WHAT TO WORK ON:
Only lines that contain the word "chart" are to be returned from the data below.

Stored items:
:::

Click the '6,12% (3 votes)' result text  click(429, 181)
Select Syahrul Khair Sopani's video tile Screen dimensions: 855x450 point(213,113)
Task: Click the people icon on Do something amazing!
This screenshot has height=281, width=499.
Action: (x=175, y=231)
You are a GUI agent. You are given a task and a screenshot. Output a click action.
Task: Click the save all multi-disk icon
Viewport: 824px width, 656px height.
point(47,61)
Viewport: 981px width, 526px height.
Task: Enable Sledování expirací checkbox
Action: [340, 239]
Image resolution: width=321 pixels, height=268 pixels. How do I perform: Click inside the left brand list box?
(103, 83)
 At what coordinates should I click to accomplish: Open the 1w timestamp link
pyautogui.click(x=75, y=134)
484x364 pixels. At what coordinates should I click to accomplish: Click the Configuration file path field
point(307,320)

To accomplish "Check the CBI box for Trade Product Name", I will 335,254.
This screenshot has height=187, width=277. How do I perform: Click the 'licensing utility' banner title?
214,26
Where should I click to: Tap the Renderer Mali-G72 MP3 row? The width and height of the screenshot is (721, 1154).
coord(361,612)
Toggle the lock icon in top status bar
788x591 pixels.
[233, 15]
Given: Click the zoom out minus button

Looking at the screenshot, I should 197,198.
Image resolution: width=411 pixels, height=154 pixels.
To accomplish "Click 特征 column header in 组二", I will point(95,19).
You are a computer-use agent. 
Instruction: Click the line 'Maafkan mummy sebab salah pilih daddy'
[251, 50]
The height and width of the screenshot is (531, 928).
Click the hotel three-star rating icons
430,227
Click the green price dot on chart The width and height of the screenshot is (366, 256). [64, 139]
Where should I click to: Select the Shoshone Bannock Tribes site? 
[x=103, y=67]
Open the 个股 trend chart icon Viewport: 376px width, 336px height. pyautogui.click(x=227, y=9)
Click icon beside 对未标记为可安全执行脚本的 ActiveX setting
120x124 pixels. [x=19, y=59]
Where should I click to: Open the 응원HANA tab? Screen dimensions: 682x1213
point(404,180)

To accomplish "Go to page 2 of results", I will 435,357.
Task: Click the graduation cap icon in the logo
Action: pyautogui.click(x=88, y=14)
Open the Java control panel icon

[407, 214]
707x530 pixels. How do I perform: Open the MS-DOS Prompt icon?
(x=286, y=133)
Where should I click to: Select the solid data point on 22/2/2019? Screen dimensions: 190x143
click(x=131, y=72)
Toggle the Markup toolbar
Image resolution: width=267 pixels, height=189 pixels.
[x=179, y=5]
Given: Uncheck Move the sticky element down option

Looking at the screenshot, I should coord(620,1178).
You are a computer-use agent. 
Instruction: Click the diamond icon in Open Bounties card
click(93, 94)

:::

EXERCISE OUTPUT:
Click the green price dot on chart The width and height of the screenshot is (366, 256). [64, 139]
Open the 个股 trend chart icon Viewport: 376px width, 336px height. pyautogui.click(x=227, y=9)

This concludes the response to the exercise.